Elle a mis l’accent sur l’aspect technique des prestations pour détailler sa pensée. « Je ne pensais pas que les femmes allaient faire des quadruples sauts en compétition comme ça ou des triples axels. Dans mon temps, il n’y en avait que quelques-unes qui les tentaient à l’entraînement, mais aujourd’hui, c’est devenu la norme. Ce qui est bien, c’est que le côté artistique n’en a pas souffert. Elles mélangent très bien le côté technique et l’artistique, et ça donne un bon spectacle à la fin. »

La manière de juger, les critères de réussite et les standards ont bien changé depuis l’annonce de sa retraite en 2010. Mais, pense-t-elle, c’est mieux ainsi. Car c’est grâce à cette demande d’excellence qu’un nouveau public pourra adhérer à son sport. « Les filles et les gars font des sauts vraiment plus difficiles que ce que je faisais dans le temps. […] Vu que ça fait quatre, cinq ans que je le regarde un peu moins, je vois l’évolution et je suis impressionnée. »

Madeline Schizas en perte de repères

PHOTO CHRISTINNE MUSCHI, LA PRESSE CANADIENNE

Madeline Schizas

Madeline Schizas, d’Oakville en Ontario, était la seule représentante canadienne lors de la présentation du programme court féminin présenté mercredi soir.

Pendant 2 minutes et 42 secondes, le Centre Bell est devenu l’une des arènes de la Real Maestranza de Caballeria de Séville.

Vêtue d’une robe rouge et noire aux influences latines, la patineuse de 4 pi 11 po a enflammé la patinoire du Canadien au son de deux pièces de flamenco.

Si la mise en scène était parfaite, l’exécution de son premier saut a été plus défectueuse. Le triple saut prévu à son programme s’est transformé en double saut, puisqu’elle était trop près de la bande pour exécuter complètement la boucle promise.

Peu importe la manière dont elle aurait livré le reste de sa chorégraphie, le mal était fait. Et elle le savait. « J’ai fait un double, mais ce n’était même pas la pire partie du programme. C’est une opportunité ratée aujourd’hui. […] Je n’ai pas assez tourné. J’ai perdu mes repères, malheureusement.
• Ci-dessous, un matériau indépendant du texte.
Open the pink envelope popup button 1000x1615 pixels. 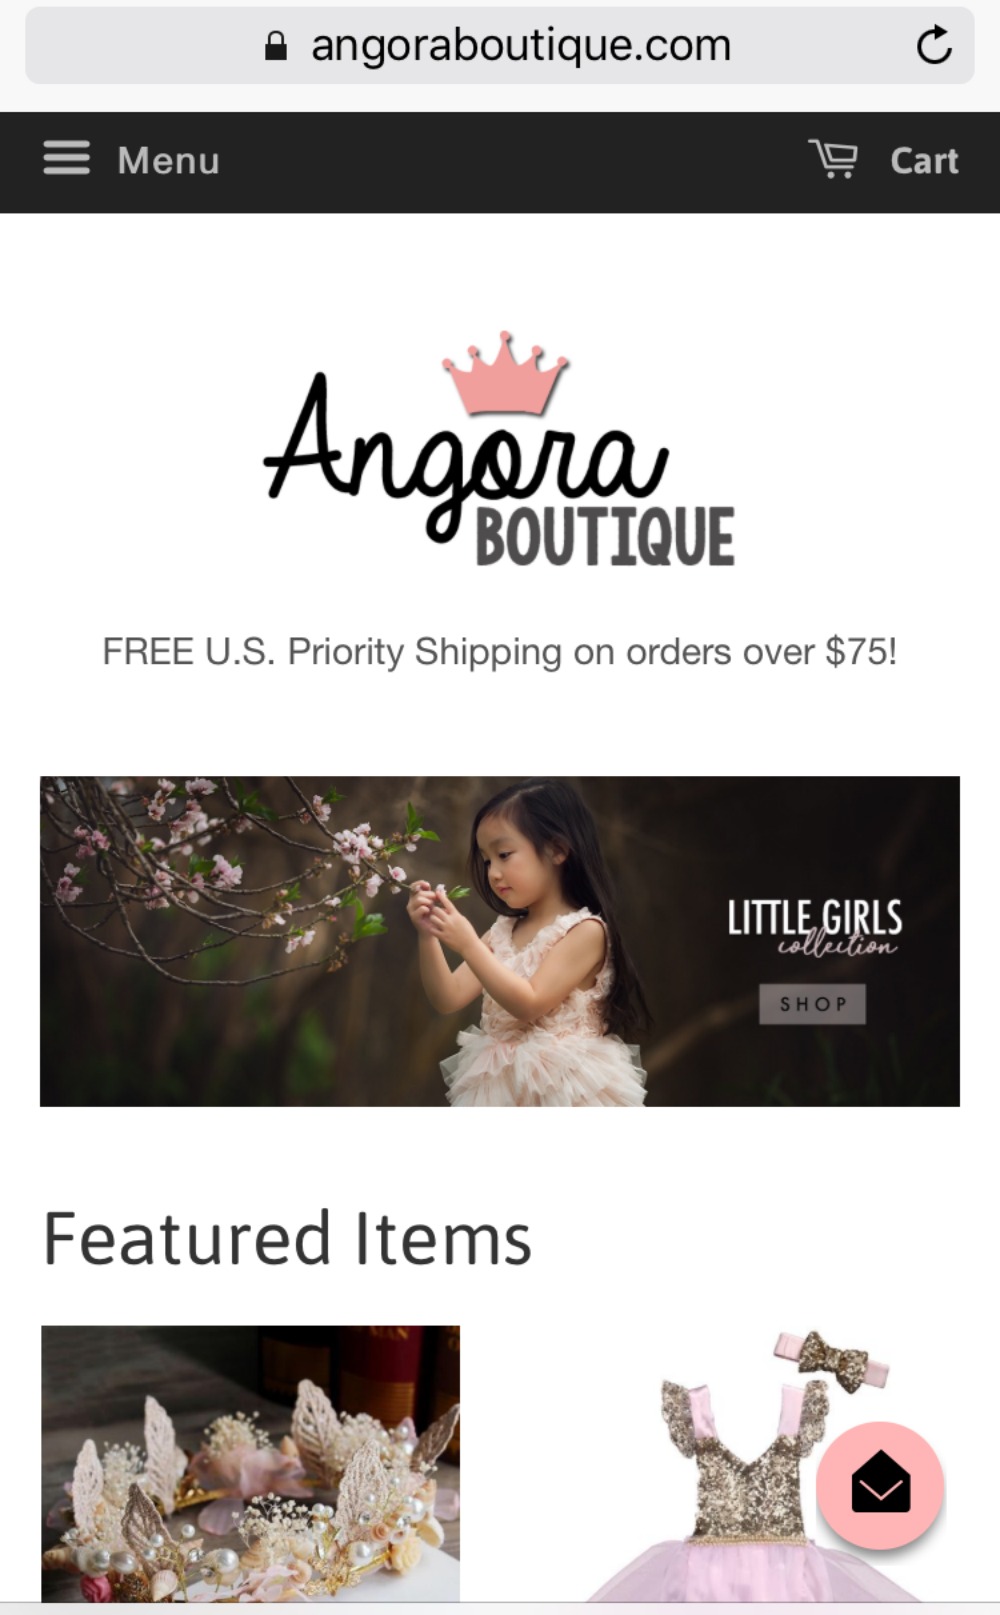click(880, 1485)
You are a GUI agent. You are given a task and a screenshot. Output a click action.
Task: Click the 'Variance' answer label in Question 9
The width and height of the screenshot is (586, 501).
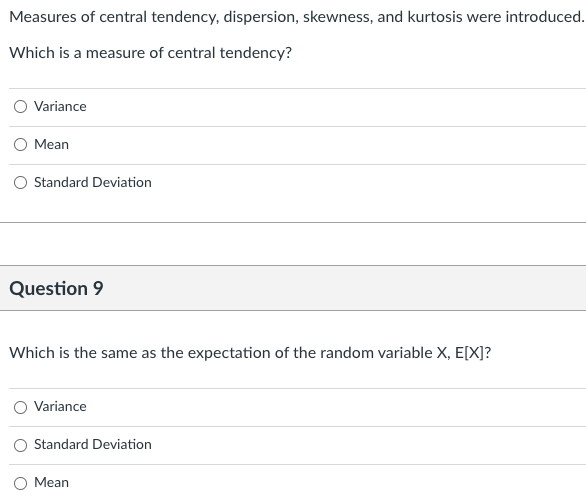(x=60, y=406)
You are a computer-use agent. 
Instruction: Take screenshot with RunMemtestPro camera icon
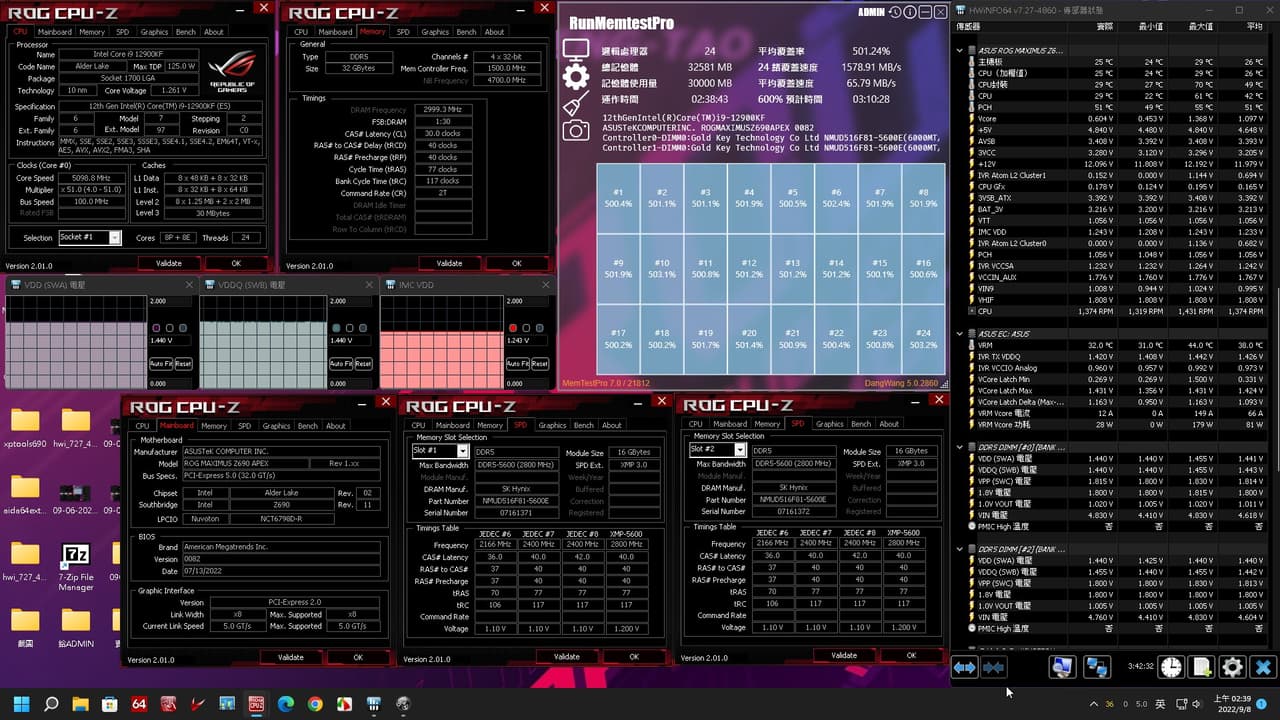[x=575, y=130]
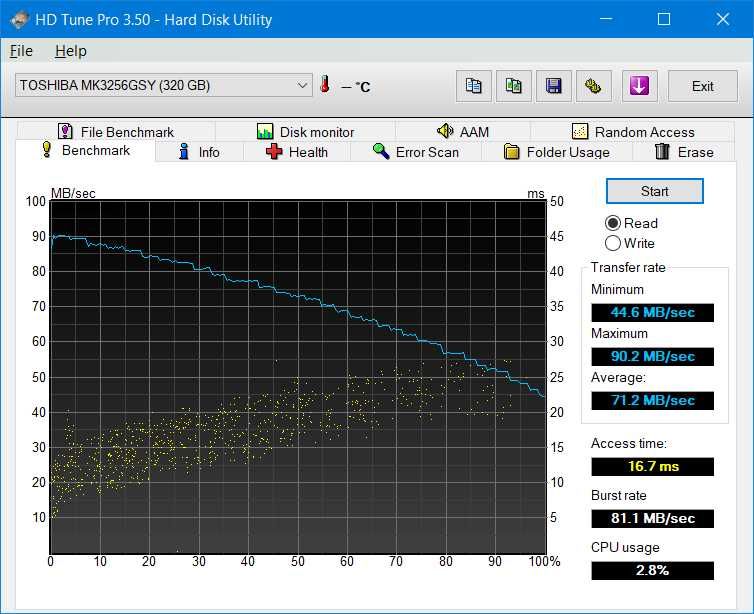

Mais c’est ça qui est ça », a révélé Schizas après sa performance.

La battante aux yeux de conquérante aperçue quelques instants auparavant sur la glace s’était transformée en patineuse au regard humide dans la zone mixte sachant que ses chances d’obtenir un classement à la hauteur de ses capacités étaient bousillées.

Elle a terminé son programme les mains sur les hanches et le regard en direction des numéros retirés. Les juges lui ont accordé une note de 59,65. Elle est donc en 17e position. Très loin derrière l’étincelante Leona Hendrickx, première provisoire, avec ses 76, 98 points.

« Sur le plan technique, ce n’est pas ce que je voulais », a ajouté la Canadienne de 21 ans.

Schizas pourra rebondir, vendredi soir, pour le programme libre.